That is horrible, how are you going to break the news to wilbur?


----------



## K9SAR (Sep 16, 2009)

My GSD thinks all bugs are his friends, but he tends to act like Lenny from "Of Mice and Men."  (aka will jump up excitedly, land on them, kill them, and then wait.......very patiently......for them to continue running like they were).


----------



## Bell_Man (Sep 17, 2009)

dawg2 said:


> It is an Argiope Aurantia not a Banana Spider.
> 
> One other thing, she is so FAT because she is full of eggs and getting ready to lay.  She will have an egg sac about the size of a cherry that will be tan silk and will somewhere nearby.



Other names for the N. clavipes or North American banana spider include the writing spider and golden orb weaver. The argiope or yellow and black garden spider is similar in size and sometimes confused with the banana spider. It too is known as 'the writing spider' due to zig-zag patterns in its web. 
 read it again


----------



## Cottontail (Sep 17, 2009)

That is a writing spider old saying says if they write your name in there web you will die !!!! (Never say anyones name around them ...  (LOL)


----------



## redneckcamo (Sep 17, 2009)

writing spiders are great pest control !!  

just dont feed em too many grasshoppers or it will kill em ....... it did mine !!   or maybe it was gonna die anyway ....but I wont do that again !! 
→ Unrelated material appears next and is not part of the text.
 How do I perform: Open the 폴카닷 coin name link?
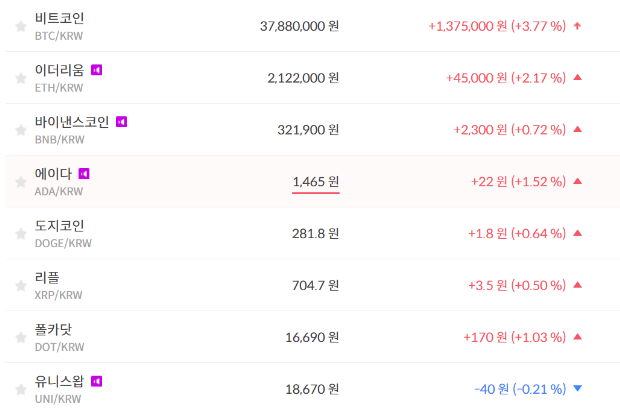coord(53,329)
 there is a big one now all webbed out on the side of my old truck ... very kool !


----------



## K9SAR (Sep 17, 2009)

Bell_Man said:


> Other names for the N. clavipes or North American banana spider include the writing spider and golden orb weaver. The argiope or yellow and black garden spider is similar in size and sometimes confused with the banana spider. It too is known as 'the writing spider' due to zig-zag patterns in its web.
> read it again




Yes, both spiders are [colloquially] called "writing spiders," but the spider pictured by the OP is definitely of the genus _Agriope_ and NOT of the genus _Nephilia_.  There are differences between the two spiders and that includes their respective scientific names.

_Nephilia_:







_Agriope_:


----------



## shakey gizzard (Sep 17, 2009)

Not all "zigzag" their webs!


----------